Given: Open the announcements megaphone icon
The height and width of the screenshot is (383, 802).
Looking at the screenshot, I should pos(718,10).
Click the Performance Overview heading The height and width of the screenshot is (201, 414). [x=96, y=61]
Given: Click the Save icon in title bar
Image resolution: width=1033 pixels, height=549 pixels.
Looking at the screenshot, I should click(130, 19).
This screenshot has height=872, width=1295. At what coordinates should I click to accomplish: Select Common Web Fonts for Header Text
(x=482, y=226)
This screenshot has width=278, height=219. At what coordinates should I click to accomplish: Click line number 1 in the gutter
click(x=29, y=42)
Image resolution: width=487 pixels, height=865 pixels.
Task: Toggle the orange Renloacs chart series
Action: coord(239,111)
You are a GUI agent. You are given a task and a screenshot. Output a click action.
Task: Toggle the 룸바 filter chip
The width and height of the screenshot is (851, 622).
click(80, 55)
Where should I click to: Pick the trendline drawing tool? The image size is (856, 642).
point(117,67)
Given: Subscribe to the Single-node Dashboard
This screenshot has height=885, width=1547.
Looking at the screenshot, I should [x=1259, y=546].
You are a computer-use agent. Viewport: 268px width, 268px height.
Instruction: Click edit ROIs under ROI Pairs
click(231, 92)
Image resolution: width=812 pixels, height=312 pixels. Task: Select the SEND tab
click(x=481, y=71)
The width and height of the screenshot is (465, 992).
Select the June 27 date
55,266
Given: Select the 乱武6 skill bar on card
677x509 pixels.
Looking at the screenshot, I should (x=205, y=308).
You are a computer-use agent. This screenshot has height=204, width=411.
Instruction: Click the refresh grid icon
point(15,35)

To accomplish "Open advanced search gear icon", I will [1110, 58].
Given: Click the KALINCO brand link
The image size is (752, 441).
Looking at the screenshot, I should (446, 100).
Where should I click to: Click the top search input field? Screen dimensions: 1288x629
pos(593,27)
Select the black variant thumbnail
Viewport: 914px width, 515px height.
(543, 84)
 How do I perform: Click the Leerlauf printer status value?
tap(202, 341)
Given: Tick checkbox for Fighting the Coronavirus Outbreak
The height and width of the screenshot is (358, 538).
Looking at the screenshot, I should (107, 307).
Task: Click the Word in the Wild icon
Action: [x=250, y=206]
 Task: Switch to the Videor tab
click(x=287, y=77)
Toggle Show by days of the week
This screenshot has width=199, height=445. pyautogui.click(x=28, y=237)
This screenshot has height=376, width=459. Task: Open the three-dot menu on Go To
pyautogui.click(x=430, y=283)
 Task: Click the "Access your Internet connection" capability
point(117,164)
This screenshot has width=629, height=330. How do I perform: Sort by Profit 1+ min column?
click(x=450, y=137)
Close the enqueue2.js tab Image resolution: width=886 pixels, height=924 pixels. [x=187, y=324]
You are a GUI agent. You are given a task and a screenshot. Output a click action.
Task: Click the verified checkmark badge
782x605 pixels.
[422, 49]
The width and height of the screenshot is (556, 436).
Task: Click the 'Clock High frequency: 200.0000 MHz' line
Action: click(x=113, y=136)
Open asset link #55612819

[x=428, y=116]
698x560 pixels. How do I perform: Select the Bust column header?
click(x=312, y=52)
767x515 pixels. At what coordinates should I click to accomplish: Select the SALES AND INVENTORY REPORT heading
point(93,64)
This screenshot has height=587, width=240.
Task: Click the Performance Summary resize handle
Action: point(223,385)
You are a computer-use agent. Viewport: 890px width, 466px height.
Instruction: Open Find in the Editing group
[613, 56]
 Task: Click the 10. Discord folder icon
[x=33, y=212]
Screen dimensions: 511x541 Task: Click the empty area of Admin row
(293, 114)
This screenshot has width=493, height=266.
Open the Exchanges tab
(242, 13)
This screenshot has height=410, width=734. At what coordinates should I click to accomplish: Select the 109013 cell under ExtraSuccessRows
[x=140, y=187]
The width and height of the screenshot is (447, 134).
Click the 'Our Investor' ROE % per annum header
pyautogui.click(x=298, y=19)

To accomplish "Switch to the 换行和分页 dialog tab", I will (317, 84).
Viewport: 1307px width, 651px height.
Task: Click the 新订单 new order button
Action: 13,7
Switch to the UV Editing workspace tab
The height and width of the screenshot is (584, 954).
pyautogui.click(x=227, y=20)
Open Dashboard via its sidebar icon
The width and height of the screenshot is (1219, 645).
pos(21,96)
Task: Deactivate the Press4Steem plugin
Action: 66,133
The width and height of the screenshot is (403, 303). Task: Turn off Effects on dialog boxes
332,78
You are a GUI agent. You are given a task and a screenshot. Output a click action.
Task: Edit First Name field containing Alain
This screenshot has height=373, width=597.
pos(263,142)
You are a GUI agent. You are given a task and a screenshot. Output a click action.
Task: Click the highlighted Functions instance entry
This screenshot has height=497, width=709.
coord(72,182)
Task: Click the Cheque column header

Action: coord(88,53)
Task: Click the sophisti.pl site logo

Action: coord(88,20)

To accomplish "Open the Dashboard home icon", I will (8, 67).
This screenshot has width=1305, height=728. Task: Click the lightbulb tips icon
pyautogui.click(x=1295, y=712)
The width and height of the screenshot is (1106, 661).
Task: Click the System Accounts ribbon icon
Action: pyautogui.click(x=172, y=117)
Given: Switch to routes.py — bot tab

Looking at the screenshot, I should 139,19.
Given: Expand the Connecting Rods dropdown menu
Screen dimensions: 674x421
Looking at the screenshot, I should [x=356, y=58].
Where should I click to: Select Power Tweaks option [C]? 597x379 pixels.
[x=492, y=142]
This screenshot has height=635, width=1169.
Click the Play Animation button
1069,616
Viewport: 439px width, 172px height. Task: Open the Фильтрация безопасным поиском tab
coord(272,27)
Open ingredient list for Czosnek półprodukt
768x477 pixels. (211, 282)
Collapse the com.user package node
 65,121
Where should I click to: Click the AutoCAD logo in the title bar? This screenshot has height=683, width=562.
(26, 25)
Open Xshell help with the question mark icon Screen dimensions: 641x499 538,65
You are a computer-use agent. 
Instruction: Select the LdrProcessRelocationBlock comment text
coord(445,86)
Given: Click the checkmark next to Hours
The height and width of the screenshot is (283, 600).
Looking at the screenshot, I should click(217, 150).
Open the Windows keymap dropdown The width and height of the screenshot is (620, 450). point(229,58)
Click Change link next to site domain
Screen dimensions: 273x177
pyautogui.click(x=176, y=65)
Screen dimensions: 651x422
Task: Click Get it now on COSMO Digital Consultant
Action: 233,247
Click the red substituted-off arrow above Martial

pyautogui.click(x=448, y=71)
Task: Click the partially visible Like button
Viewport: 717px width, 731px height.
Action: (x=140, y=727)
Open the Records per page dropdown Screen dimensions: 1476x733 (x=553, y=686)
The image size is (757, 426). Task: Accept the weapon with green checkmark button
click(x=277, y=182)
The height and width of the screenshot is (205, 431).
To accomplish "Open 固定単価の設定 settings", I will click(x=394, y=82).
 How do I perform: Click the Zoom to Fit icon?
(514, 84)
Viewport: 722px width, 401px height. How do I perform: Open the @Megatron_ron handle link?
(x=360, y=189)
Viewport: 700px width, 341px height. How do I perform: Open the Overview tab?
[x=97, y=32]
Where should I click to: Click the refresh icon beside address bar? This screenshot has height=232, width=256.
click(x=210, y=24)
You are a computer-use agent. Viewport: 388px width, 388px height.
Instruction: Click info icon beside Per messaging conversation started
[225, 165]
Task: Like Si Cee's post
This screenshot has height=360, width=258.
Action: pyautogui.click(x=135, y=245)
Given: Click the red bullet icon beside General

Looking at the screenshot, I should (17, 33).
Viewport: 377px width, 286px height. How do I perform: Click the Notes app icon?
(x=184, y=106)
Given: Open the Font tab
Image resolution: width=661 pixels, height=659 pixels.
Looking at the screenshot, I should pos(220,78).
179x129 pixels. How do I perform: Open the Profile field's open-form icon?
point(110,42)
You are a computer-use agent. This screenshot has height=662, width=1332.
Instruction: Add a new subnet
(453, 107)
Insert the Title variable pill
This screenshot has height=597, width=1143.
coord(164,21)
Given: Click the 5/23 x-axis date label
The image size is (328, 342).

******

Reproduce the entries above exactly, but only the lines between the line holding "You are a computer-use agent. Viewport: 268px" and the line holding "Task: Click the verified checkmark badge", inclusive.

You are a computer-use agent. Viewport: 268px width, 268px height.
Instruction: Click edit ROIs under ROI Pairs
click(231, 92)
Image resolution: width=812 pixels, height=312 pixels. Task: Select the SEND tab
click(x=481, y=71)
The width and height of the screenshot is (465, 992).
Select the June 27 date
55,266
Given: Select the 乱武6 skill bar on card
677x509 pixels.
Looking at the screenshot, I should (x=205, y=308).
You are a computer-use agent. This screenshot has height=204, width=411.
Instruction: Click the refresh grid icon
point(15,35)

To accomplish "Open advanced search gear icon", I will [1110, 58].
Given: Click the KALINCO brand link
The image size is (752, 441).
Looking at the screenshot, I should (446, 100).
Where should I click to: Click the top search input field? Screen dimensions: 1288x629
pos(593,27)
Select the black variant thumbnail
Viewport: 914px width, 515px height.
(543, 84)
 How do I perform: Click the Leerlauf printer status value?
tap(202, 341)
Given: Tick checkbox for Fighting the Coronavirus Outbreak
The height and width of the screenshot is (358, 538).
Looking at the screenshot, I should (107, 307).
Task: Click the Word in the Wild icon
Action: [x=250, y=206]
 Task: Switch to the Videor tab
click(x=287, y=77)
Toggle Show by days of the week
This screenshot has width=199, height=445. pyautogui.click(x=28, y=237)
This screenshot has height=376, width=459. Task: Open the three-dot menu on Go To
pyautogui.click(x=430, y=283)
 Task: Click the "Access your Internet connection" capability
point(117,164)
This screenshot has width=629, height=330. How do I perform: Sort by Profit 1+ min column?
click(x=450, y=137)
Close the enqueue2.js tab Image resolution: width=886 pixels, height=924 pixels. [x=187, y=324]
You are a GUI agent. You are given a task and a screenshot. Output a click action.
Task: Click the verified checkmark badge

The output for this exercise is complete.